Get Help With Your Retirement Plan

Seminars guide new enrollees and other employees through Duke retirement plans

Sara Howe, right, leads a Retirement Plans Overview seminar in January. Photo by Jonathan Black.
Sara Howe, right, leads a Retirement Plans Overview seminar in January. Photo by Jonathan Black.

When Scott Chasse joined Duke in November 2017, he wasn’t quite sure what to do with his retirement contributions.  

Chasse worked for his previous employer for 12 years and hadn’t considered his next steps to reach a goal of retiring at 65. But, after he went to a Retirement Plans Overview seminar hosted by Duke Human Resources a few months after starting work at Duke, Chasse had a plan. 

Chasse, who is 55, signed up for a target date fund, which is designed for investors expecting to retire around the year indicated in each fund’s name. A target date fund is invested in a portfolio of mutual funds that automatically becomes more conservative as the fund approaches its target retirement date and beyond. 

“I’m not someone who’s aggressively monitoring investments, so I appreciate there’s a safe option for someone like me,” said Chasse, research manager for Duke’s Department of Medicine. 

While the seminars are designed for new enrollees, all employees are welcome. Upcoming seminars are scheduled for Feb. 26, March 26, April 23 and June 25 in Duke Human Resources on Broad Street. Sign up here

“It can be difficult to understand retirement,” said Sara Howe, benefits administration and communications analyst for Duke Benefits. “The seminars help employees understand how retirement plans at Duke work and the options they have.” 

During the seminar, Duke Human Resources representatives review Duke’s two retirement plan options: the Employees’ Retirement Plan and the Duke Faculty and Staff Retirement Plan. Employees paid on an hourly or biweekly basis are eligible for both plans; employees paid on a salaried or monthly basis are eligible for the Faculty and Staff Retirement Plan. 

The presentation includes information about the retirement plan features, as well as contribution amounts and Duke’s retirement plan redesign. 

This year, Duke moved from four retirement plan service providers to Fidelity as the primary recordkeeper for retirement services to streamline options and administration as part of its ongoing oversight of its 403(b)-retirement plan. Employees can meet with Fidelity representatives for help selecting investments for the Duke 403(b) plan and creating a well-diversified portfolio based on their unique circumstances. 
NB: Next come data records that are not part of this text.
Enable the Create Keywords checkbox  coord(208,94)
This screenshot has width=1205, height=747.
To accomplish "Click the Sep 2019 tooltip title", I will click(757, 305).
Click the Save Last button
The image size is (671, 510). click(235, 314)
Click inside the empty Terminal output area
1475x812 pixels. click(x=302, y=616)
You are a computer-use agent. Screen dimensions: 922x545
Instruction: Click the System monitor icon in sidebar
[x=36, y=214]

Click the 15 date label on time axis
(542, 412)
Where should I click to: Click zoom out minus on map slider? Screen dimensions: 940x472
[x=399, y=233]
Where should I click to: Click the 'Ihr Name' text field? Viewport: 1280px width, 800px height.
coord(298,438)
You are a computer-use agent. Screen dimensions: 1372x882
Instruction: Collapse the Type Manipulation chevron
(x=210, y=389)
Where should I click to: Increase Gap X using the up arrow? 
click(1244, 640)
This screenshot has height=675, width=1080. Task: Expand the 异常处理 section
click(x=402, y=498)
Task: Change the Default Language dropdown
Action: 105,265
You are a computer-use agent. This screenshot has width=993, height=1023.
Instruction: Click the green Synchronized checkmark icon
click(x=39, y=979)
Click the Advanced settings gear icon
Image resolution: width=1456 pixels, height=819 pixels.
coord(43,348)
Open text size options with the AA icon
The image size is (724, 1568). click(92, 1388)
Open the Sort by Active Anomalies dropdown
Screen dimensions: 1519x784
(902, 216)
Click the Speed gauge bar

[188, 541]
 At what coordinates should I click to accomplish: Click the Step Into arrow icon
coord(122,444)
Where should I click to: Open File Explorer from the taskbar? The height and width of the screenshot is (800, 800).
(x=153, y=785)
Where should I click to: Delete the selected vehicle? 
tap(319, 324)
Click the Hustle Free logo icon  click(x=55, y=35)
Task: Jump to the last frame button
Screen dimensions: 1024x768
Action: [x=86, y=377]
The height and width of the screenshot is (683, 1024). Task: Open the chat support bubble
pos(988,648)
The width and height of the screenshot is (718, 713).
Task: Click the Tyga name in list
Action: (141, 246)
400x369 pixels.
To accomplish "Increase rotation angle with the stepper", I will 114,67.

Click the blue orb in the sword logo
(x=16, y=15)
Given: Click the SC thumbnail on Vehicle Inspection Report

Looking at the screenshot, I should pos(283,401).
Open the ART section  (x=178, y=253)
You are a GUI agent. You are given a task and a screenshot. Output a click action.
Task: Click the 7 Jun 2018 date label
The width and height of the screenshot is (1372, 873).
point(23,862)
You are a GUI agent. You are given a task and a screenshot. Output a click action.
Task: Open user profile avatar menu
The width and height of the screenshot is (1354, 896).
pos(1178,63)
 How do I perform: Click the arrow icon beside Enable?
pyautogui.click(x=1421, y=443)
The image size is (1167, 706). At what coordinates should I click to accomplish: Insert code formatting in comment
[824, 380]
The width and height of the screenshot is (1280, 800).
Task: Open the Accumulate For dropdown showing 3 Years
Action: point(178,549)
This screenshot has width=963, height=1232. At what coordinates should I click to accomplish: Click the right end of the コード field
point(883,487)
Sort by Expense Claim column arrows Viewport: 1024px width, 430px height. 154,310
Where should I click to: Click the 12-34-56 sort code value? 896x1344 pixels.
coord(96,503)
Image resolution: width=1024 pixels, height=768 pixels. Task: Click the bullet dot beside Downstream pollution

Larysa Stolyarchuk, who previously managed her retirement through Vanguard, attended a seminar to learn about her retirement options with Fidelity. She chose a target date fund because for conservative investments as she gets closer to her goal target retirement age of 67. 

“It’s very relieving that Duke has experts readily available to walk us through retirement,” said Stolyarchuk, 51, health unit coordinator for the Duke Clinical Staffing Department. “I feel much more confident about managing my retirement.”